Work instructions
**A.** Reproduce the mesenteric cyst article word for word, starting at "Keywords: Mesenteric cyst, Abdominal" and ending at "intraabdominal palpable mass.".
**B.** Continue the mesenteric cyst article from the point where it stops.

Excerpt provided
=== Begin Enclosure ===
Abstract
Mesenteric cysts were first described in 1507 and since then remain as a rare intraabdominal pathology. The etiology of this kind of tumor is still unclear and the classification remains controversial. They are usually asymptomatic, but can also cause acute abdominal pain and sometimes need emergency surgical approach. Clinical history, physical exam and complementary tests do not always provide diagnosis, which in many cases is made after surgery. Surgical management with complete excision of the cyst is the gold standard treatment. Laparoscopy technique should be preferred whenever is possible. The knowledge of these rare tumors is important for considering the correct approach. The goals of this article is to describe a case report of mesenteric cyst presented with acute abdominal pain at the emergency and do a brief literature review about this entity.
Keywords: Mesenteric cyst, Abdominal mass, Mesothelioma, Lymphangioma
Highlights
-
•
Mesenteric cysts are a rare cause of intraabdominal mass.
-
•
Mesenteric cyst should always be considered it whenever the patient has an intraabdominal palpable mass.
-
•
Computed tomography of the abdomen can help find the diagnosis in many cases.
-
•
Even when mesenteric cyst is diagnosed incidentally, surgery should always be indicated in order to prevent complications.
-
•
Surgery is the treatment of choice and recurrence rate is low when the correct treatment is performed.
1. Introduction
Mesenteric cyst is a rare pathology that is asymptomatic in most of the cases and affects any segment of the bowel mesentery, but it is more prevalent in the ileum [[1], [2], [3], [4]]. It was first described by Benevieni in 1507 [1,[4], [5], [6], [7]]. Tillaux described the first successful surgery for a mesenteric cyst in 1880 [1,[5], [6], [7], [8]] and finally the first marsupialization of a mesenteric neoplasm was performed by Pean in 1883 [5,6]. The mesenteric cysts can occur at any age [7,9]. and its incidence reaches around 1/100.000 in adults [[1], [2], [3],6]. There seems to be no difference in involvement between sexes [1,8]. The cyst has benign behavior in almost all cases and it pathogenesis is still unknown [1,2,4,6]. They are often asymptomatic and found incidentally when patients are undergoing investigations or treatment of another condition [7], but it can complicate and start manifesting different symptoms, including an acute abdomen [1,7,10,11]. The treatment of choice is complete surgical removal of the lesion, which also offers histopathological confirmation of the diagnosis [1,7,11]. Thus, this article purpose is to report a case of a patient that presented with acute abdomen at the emergency caused by a bulky mesenteric cyst. The work has been reported in line with the SCARE criteria [12].
=== End Enclosure ===
Data records
=== Begin Enclosure ===
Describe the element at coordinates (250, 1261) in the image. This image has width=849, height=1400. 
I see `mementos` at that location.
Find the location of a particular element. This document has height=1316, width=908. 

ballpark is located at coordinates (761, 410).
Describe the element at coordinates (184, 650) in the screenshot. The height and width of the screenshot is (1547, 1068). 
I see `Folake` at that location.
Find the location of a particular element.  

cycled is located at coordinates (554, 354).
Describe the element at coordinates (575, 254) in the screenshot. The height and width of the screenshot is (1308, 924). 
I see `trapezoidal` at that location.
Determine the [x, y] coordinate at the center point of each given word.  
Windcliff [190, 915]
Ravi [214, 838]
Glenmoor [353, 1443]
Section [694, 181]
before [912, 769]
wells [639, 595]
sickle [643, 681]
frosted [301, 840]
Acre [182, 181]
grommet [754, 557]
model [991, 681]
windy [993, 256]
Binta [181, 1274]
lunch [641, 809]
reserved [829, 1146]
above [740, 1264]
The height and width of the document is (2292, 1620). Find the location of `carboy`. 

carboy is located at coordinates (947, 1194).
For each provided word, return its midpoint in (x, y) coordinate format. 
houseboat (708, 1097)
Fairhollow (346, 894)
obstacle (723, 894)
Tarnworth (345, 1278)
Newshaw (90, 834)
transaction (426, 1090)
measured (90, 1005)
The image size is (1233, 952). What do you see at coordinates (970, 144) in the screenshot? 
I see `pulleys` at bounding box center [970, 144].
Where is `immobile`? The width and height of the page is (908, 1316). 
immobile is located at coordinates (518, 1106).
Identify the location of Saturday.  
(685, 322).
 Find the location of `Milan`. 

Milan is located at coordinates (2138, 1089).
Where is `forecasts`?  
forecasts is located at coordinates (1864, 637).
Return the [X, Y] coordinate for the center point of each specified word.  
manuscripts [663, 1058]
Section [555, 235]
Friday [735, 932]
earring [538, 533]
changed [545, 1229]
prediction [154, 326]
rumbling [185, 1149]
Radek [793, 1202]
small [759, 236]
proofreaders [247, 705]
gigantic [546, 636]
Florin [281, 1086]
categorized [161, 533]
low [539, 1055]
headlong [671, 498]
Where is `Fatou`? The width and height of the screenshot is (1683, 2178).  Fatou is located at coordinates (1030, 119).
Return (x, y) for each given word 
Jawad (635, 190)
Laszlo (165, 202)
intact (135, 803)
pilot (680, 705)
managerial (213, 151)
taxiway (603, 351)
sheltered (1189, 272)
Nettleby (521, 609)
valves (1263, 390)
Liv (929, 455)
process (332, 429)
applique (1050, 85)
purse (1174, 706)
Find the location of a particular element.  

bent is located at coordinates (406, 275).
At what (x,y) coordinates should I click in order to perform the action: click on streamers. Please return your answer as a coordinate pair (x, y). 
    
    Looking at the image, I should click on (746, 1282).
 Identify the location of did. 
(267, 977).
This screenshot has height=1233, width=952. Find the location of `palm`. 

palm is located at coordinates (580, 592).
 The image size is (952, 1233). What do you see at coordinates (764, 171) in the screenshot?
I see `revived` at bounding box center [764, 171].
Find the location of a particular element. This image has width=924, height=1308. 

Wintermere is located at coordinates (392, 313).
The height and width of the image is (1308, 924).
=== End Enclosure ===
Exercise responses
**A.**
Keywords: Mesenteric cyst, Abdominal mass, Mesothelioma, Lymphangioma
Highlights
-
•
Mesenteric cysts are a rare cause of intraabdominal mass.
-
•
Mesenteric cyst should always be considered it whenever the patient has an intraabdominal palpable mass.

**B.**
2. Case report
A 33-year-old male patient with no significant past medical history presented to the Emergency Department due to severe abdominal pain during the last five days. The pain was located in the left flank, radiated to the back, associated with difficult evacuation and one episode of bloody vomiting. He denied weight loss, fever and other constitutional symptoms.
On physical examination a large abdominal mass could be felt occupying from the epigastrium to the hypogastrium, in addition to both flanks, being slightly lateralized to the left, with well-defined margins, fibroelastic consistency, besides being mobile and slightly tense and painful on palpation, probably due to its great extension. There were no signs of peritonitis.
Blood tests including full blood count serum electrolytes, canalicular enzymes, bilirubin, pancreatic enzymes and liver and kidney function tests were performed which, besides a hemoglobin level of 10.5g/dL (reference range: 14–18 g/dL), were unremarkable and showed no other abnormalities. Prothrombin time, partial thromboplastine time and INR (International Normalized Ratio) were slightly increased. As for tumor markers, Carcinoembryonic Antigen (CEA) level was 0,52ng/mL (reference range: <3,5ng/dL) and Carbohydrate Antigen 19-9 (CA 19-9) was 3,92U/mL (reference range: <35U/mL).
During the investigation, a computed tomography (CT) was requested, which exhibited a large predominant cystic lesion, with solid component in posterior region, measuring 17, 8 × 16 × 10, 9cm, located mainly in the mesogastrium causing compression of intestinal loops, suggesting the diagnosis of mesenteric cyst (Fig. 1).
Fig. 1.
Abdomen Contrast-CT demonstrating a well-defined large cystic lesion causing compression of intestinal loops with close relation with the Treitz ligament and middle colic vessels, measuring 17, 8 × 16 × 10, 9 cm.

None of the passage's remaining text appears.